In seventh grade English and writing, we continue our work on literary analysis. Looking at the novels Parrot in the Oven: Mi Vida by Victor Martinez and The Catcher in the Rye by JD Salinger, students examine the texts for theme, symbol, and characterization, with a particular focus on how gender, social class, and race impact characters' experiences. The first trimester, students revise their first major analytical essays, complete projects focusing on the idea of multiple intelligences, and create original poems. The seventh grade begins work on their autobiography, a multi-chapter project that is a major focus of writing class for the next few months. We continue our focus on vocabulary development and grammar, with an emphasis on giving students tools to create nuanced and polished writing.

In our literature classes, students continue their explorations of theme, symbol, and character in the graphic novels Persepolis and American Born Chinese. We also begin examining the work of Shakespeare, first by dissecting his sonnets and then with our reading of Romeo and Juliet. This unit focuses both on analysis and performance. We discuss concepts like wordplay, subtext, iambic pentameter, and irony while also examining the elements that make a performance engaging and memorable. Students continue developing their voices as analytical writers both through shorter response assignments along with essay writing. Additionally, they develop their voices as memoirists as part of the autobiography project. Students also continue their work on grammar and vocabulary development, giving them tools to share their thinking with nuanced and precise language.
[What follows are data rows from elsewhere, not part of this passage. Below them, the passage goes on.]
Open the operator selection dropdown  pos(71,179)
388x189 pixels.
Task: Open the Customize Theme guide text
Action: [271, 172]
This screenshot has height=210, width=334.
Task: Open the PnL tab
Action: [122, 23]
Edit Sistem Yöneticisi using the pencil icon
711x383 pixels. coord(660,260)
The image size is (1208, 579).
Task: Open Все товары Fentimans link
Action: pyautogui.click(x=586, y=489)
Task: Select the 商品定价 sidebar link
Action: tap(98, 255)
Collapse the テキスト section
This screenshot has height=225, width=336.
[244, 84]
In year two, we begin the year in our English classes reading and discussing James McBride's memoir The Color of Water. Through in-depth discussion, group work, close reading, and individual analytical writing assignments, students explore themes connected to family, religion, racial identity, and death. They also examine the concept of voice in the novel and highlight significant symbols McBride employs in the story. In writing classes, students read and analyze essays written about the natural world and begin drafting essays on a meaningful experience they had at the MCS Farm. They also build their vocabulary through regular word lists and assessments.

In the second trimester the eighth graders use their English and writing classes, for planning and creating speeches for the annual MLK March or leading discussions about Aristotle and Dante Discover the Secrets of the Universe. Students work on completing and revising an analytical essay on the memoir The Color of Water. In our studies of vocabulary and grammar students explore parallel structure and the use of colons and semicolons.

In our literature classes, we continue our exploration of theme, symbol, and character through class discussions, group work, and close reading. In our unit on Greek Mythology, we focus on ideas of power, obedience, and gender. And in our final unit on Julie Otsuka's When the Emperor Was Divine, we examine ideas around justice, assimilation, white supremacy, and history's lasting legacy. For their final analytical essay of the year, eighth graders dissect song lyrics for messages about our society and world as part of the Music and Culture assignment. Additionally, they create complex characters, and engaging, surprising plots for their short stories. We continue our work on vocabulary development and grammatical understanding with a focus on how to construct developed, polished writing.